Manon Lescaut by Antoine-François Prévost d'Exiles
Autor:Antoine-François Prévost d'Exiles [Prévost d'Exiles, Antoine-François]
Die sprache: deu
Format: epub
veröffentlicht: 2013-11-06T05:00:00+00:00
Zweiter Teil.
Es ist etwas Wunderbares in der Art, wie die Vorsehung unsere Schicksale aneinanderkettet. Kaum waren wir fünf oder sechs Schritte gegangen, als ein Mann, dessen Gesicht ich nicht einmal sehen konnte, Lescaut erkannte. Offenbar lauerte er schon in der Nähe seiner Wohnung herum in der traurigen Absicht, die er jetzt auch ausführte.
»Das ist Lescaut«, sagte er, indem er eine Pistole auf ihn abfeuerte. »Heute kann er mit den Engeln zu Abend speisen.«
Er entfloh sofort, und Lescaut fiel ohne das mindeste Lebenszeichen zu Boden. Ich drängte Manon, zu fliehen, denn unsere Hilfe wäre bei einer Leiche unnütz gewesen, und ich fürchtete, von der Wache, die bald erscheinen mußte, verhaftet zu werden. Ich machte mich mit ihr und dem Diener durch die erste kleine Seitenstraße davon.
Sie war fast von Sinnen, und ich hatte Mühe, sie zu stützen. Endlich bemerkte ich am Ende der Straße eine Droschke, in die wir einstiegen. Als mich aber der Kutscher fragte, wohin er uns fahren sollte, wußte ich keine Antwort. Ich hatte keinen sicheren Zufluchtsort, keinen vertrauten Freund, an den ich mich wenden durfte. Der Schrecken und die Müdigkeit hatten Manon derart überwältigt, daß sie halb ohnmächtig neben mir saß. Außerdem war mein Denken ganz von der Ermordung Lescauts erfüllt, und ich fürchtete auch noch immer die Wache. Welchen Entschluß sollte ich nur fassen?

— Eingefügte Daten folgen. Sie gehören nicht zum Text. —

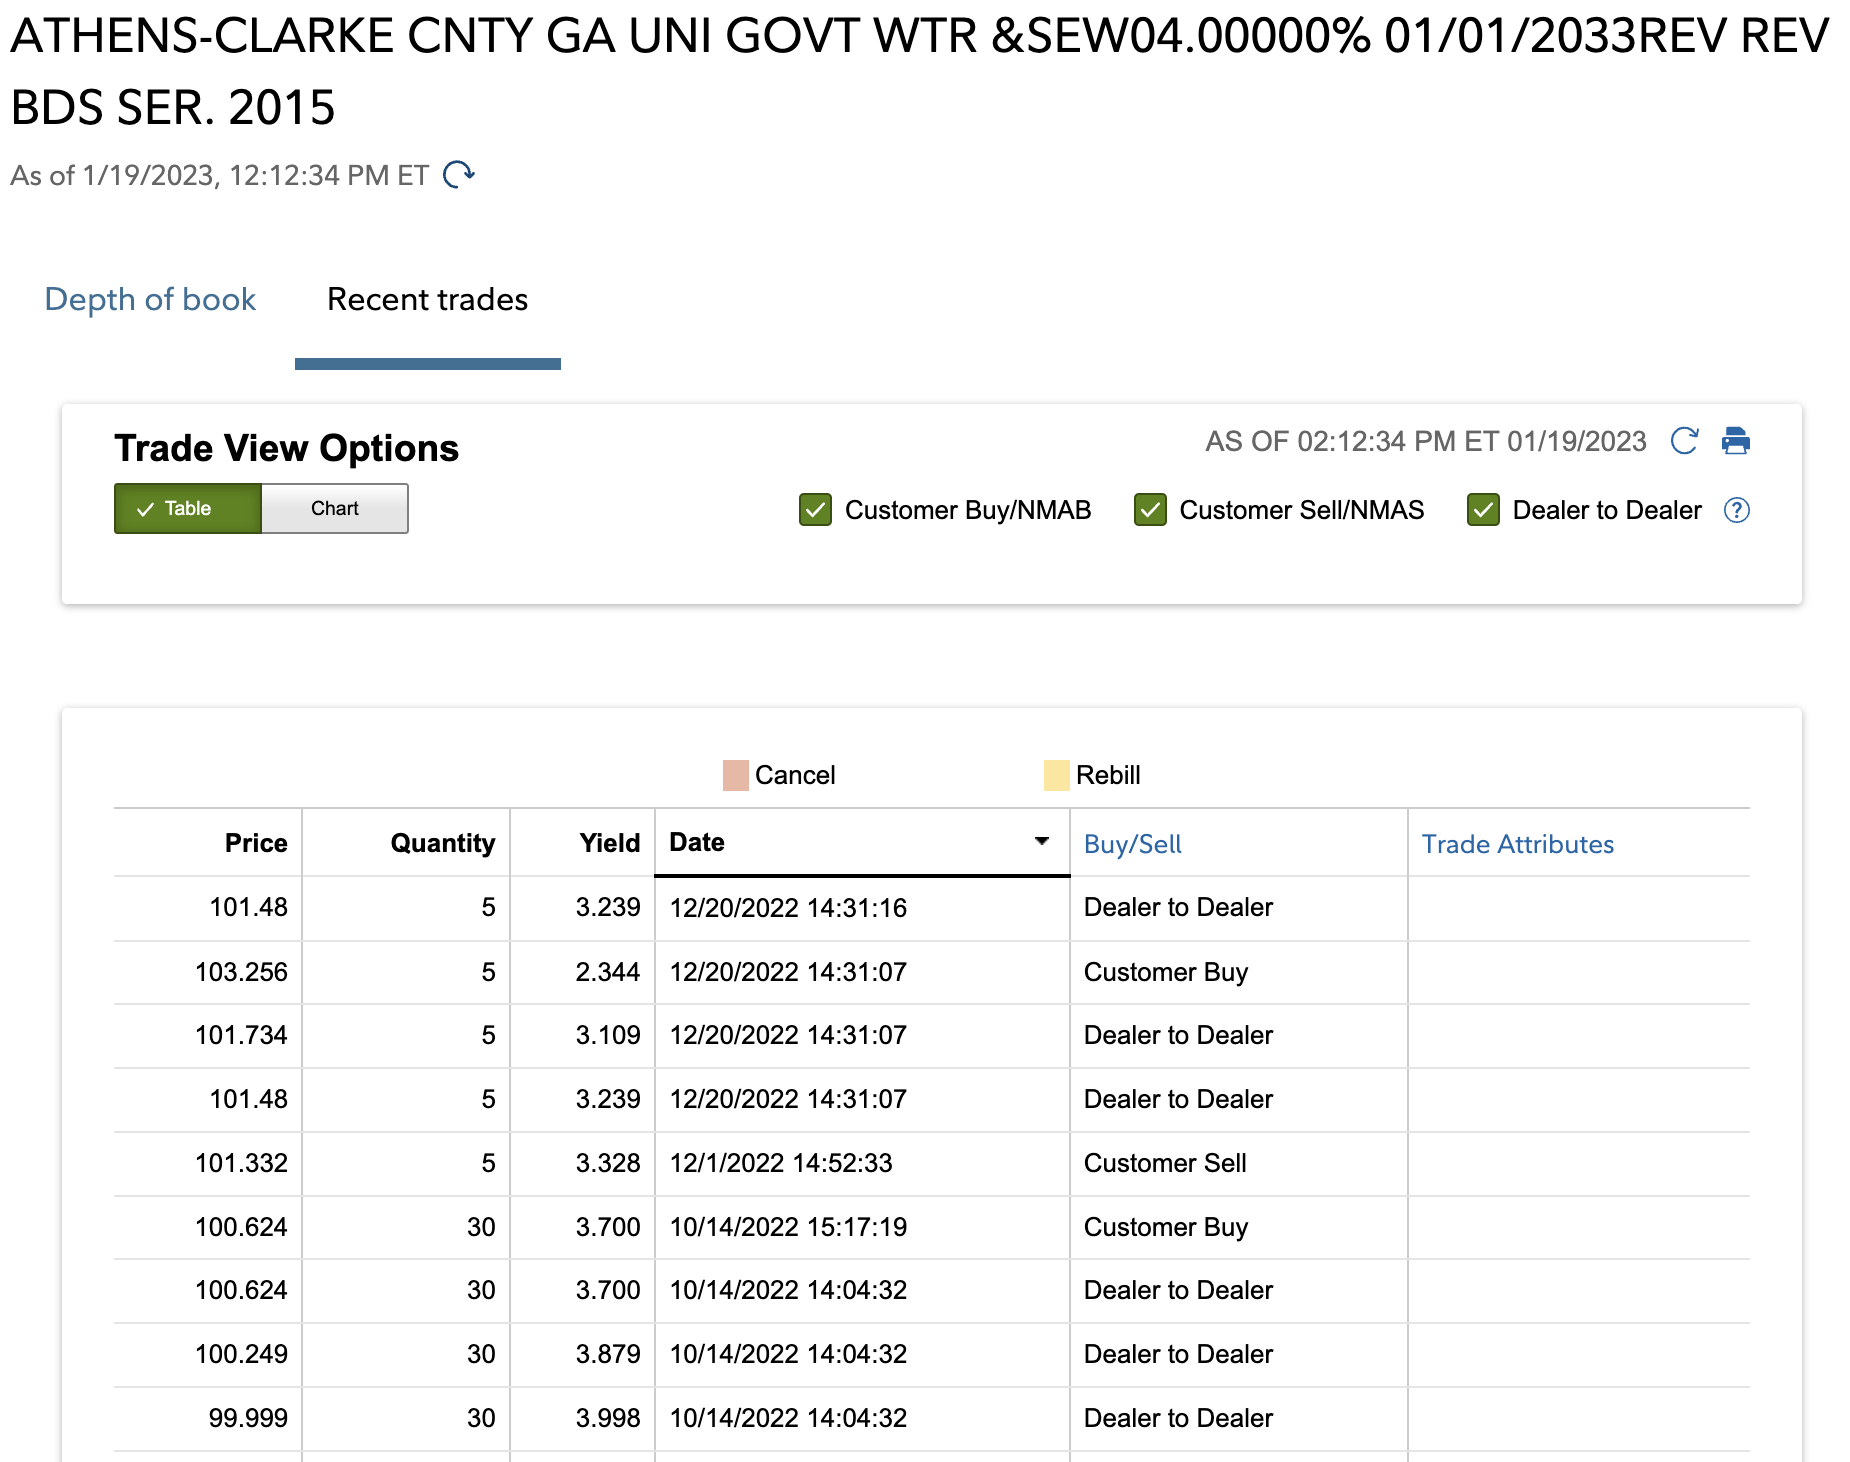Open the help question mark icon
This screenshot has height=1462, width=1850.
point(1737,510)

Zum Glück erinnerte ich mich an den Gasthof in Chaillot, in dem ich einige Tage mit Manon verbracht hatte, als wir in dieses Dorf gegangen waren, um dort zu wohnen. Ich hoffte hier nicht nur in Sicherheit zu sein, sondern auch einige Zeit wohnen zu können, ohne zum Zahlen gedrängt zu werden.
»Bringe uns nach Chaillot«, sagte ich zum Kutscher.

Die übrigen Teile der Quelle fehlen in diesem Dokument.